Como o Chile ficou quente
Assuntos Alimentares
Por que o consumo de pimentas – depois de séculos de cultivo e migração global – passou a conferir status e sofisticação?
Uma natureza morta apresentando, da esquerda, habanero laranja e pimenta poblano, decorada com pimenta Sichuan e chocolate amargo. Crédito...Fotografia de Patricia Heal. Prop styling de Leilin Lopez-Toledo
Apoiado por
Envie uma história a qualquer amigo
Como assinante, você tem 10 artigos de presente para dar a cada mês. Qualquer um pode ler o que você compartilha.
Por Ligaya Mishan
Fotografias de Patrícia Heal
Estilizado por Leilin Lopez-Toledo
EM 2007, uma nuvem misteriosa, mais cheiro do que fumaça, floresceu em um pequeno canto do decadente e ostentoso bairro de Soho, em Londres. As pessoas começaram a tossir e chorar. O corpo de bombeiros foi acionado, prédios evacuados, estradas bloqueadas. Por três horas, os bombeiros – equipados com tanques de ar comprimido e válvulas de demanda pulmonar, para protegê-los de gases nocivos – vasculharam a vizinhança em busca da fonte do potencial ataque bioterror. Por fim, eles invadiram um restaurante tailandês e saíram com uma panela de quatro quilos de pimentas grelhadas. O chef foi interrompido enquanto preparava nam prik pao, uma pasta de pimenta doce e terrosa que pode ser usada como condimento ou molho, ou espalhada diretamente na torrada.
Os pimentões são frutas originárias de plantas do gênero Capsicum e da família Solanaceae, popularmente conhecidas como beladonas e muitas vezes demonizadas por seus supostos efeitos inflamatórios no corpo humano. Existem milhares de variedades de pimenta: são defumadas, almiscaradas, gramíneas, amadeiradas, escuras e taciturnas, azedas e brilhantes, com notas tão variadas quanto chocolate, alcaçuz, tabaco, passas, limão, cereja e amora.
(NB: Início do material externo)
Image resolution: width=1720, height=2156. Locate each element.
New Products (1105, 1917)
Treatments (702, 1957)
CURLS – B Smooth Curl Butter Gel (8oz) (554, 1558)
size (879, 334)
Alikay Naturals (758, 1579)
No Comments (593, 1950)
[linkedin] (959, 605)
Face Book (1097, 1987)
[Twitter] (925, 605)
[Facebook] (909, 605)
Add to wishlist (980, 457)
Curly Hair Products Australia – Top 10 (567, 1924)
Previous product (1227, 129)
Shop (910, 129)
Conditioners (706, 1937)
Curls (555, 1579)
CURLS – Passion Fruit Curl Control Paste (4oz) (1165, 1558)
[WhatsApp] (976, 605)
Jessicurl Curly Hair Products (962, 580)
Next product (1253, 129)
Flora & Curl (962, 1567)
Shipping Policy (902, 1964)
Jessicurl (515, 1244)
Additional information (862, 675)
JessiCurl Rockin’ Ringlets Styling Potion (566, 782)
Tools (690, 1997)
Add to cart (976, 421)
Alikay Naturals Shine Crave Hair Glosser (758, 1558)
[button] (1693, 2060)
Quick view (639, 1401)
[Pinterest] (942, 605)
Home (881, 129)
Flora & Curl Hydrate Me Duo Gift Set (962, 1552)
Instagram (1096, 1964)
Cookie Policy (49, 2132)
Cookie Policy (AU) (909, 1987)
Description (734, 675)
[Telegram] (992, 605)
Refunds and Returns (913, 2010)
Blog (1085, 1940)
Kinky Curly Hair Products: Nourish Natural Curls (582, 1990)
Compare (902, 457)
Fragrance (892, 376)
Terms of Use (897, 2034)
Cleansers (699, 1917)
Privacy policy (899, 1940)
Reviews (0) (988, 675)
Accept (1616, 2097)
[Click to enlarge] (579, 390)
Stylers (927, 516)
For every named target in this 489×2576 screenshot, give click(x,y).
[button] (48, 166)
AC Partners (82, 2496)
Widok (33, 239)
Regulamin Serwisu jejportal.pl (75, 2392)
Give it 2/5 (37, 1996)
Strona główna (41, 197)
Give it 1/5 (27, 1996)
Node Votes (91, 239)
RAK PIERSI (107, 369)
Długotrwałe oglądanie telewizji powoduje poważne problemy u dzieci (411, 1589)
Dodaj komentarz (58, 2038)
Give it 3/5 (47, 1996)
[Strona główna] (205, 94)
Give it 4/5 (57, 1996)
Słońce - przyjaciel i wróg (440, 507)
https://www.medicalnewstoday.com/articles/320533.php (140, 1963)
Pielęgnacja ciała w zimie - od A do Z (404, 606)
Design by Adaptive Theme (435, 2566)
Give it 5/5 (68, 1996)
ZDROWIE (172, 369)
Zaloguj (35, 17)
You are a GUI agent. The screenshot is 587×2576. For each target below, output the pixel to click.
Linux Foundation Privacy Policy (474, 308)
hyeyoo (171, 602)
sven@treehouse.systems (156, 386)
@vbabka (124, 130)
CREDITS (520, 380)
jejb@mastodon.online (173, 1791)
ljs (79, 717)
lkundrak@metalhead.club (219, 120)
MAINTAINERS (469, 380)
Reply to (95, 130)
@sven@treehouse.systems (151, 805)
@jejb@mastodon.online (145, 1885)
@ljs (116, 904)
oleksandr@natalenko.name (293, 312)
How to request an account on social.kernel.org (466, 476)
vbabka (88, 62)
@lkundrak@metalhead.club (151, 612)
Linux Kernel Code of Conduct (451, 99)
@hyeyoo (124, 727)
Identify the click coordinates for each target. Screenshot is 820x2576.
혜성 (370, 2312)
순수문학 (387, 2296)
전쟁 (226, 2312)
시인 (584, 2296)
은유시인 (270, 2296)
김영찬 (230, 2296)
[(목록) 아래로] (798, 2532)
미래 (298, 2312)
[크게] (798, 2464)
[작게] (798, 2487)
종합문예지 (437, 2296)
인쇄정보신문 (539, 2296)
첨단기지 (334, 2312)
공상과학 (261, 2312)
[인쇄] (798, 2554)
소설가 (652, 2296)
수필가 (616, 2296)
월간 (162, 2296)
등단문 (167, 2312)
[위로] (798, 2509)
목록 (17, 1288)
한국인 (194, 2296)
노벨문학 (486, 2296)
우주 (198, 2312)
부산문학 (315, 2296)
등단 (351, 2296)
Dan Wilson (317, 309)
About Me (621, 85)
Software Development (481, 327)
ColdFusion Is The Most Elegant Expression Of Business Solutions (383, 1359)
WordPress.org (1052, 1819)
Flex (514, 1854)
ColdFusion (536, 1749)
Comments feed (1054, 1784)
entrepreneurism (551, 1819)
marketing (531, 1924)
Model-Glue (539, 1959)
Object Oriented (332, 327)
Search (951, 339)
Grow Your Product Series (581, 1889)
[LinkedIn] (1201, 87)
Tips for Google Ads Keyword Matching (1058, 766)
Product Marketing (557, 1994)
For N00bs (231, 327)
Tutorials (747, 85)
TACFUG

Mas essas nuances de sabor às vezes se perdem em culturas que não têm histórico de cozinhar com chiles e os veem principalmente como instrumentos de tortura - veículos de calor feroz, punitivo e até mesmo de derreter a mente. (Nem todos os chiles são tão quentes, nem todos registram esse calor da mesma maneira; dentro do cânone culinário tailandês, nam prik pao, normalmente feito com chiles esporão, é considerado forte no sabor, mas suave.)
Arqueólogos encontraram evidências de que os chiles foram colhidos na natureza para cozinhar cerca de 9.000 anos atrás no que hoje é o México e por volta de 4100 aC foram domesticados para uso regular em refeições. No entanto, essas pimentas, nativas do Hemisfério Ocidental e mais tarde adotadas na Ásia e na África, foram por muito tempo tratadas como estranhas na América do Norte e em grande parte da Europa – o que chamamos de mundo ocidental. Embora tenham chegado à Europa e ali tenham sido cultivados a partir do final do século 15, poucos vestígios deles podem ser encontrados em livros de culinária anteriores aos séculos 18 e 19, quando a elite os permitia em suas cozinhas, conforme relatado pela antropóloga francesa Esther Katz.
Por falar nisso, foi apenas nos últimos anos que os americanos começaram a se aproximar. O consumo per capita nos Estados Unidos mais que dobrou de 1980 a 2020, de acordo com um estudo publicado na Agronomy no ano passado, com aqueles que fazem dos chiles uma parte regular de sua dieta com maior probabilidade de não serem brancos (um sinal da mudança demográfica do país). e com menos de 65 anos e/ou para se identificar como "exploradores gastronômicos": aqueles que se orgulham de seu interesse e conhecimento de ingredientes "de primeira linha" ou "únicos, gourmet, novos ou exóticos".
Este retrato do arquétipo do comedor de chile americano pode sugerir que as pimentas, embora talvez cobiçadas por sofisticados ou como objetos de fascínio de culto, ainda não entraram totalmente no mainstream. Mas no primeiro ano da pandemia, as vendas de molho picante nos Estados Unidos aumentaram 24,6%, segundo dados da Nielsen. Com restaurantes fechados para refeições internas em grande parte do país, muitos americanos tinham apenas sua própria comida para recorrer. Eles precisavam de "um atalho para o sabor", diz Jing Gao, 35, da Fly by Jing, uma empresa americana cujo produto principal é o chile crisp de Sichuan - um condimento picante e crocante de pimentas secas e grãos de pimenta de Sichuan (bagas de um arbusto da família Zanthoxylum). gênero) — e que cresceu dez vezes em tamanho em 2020.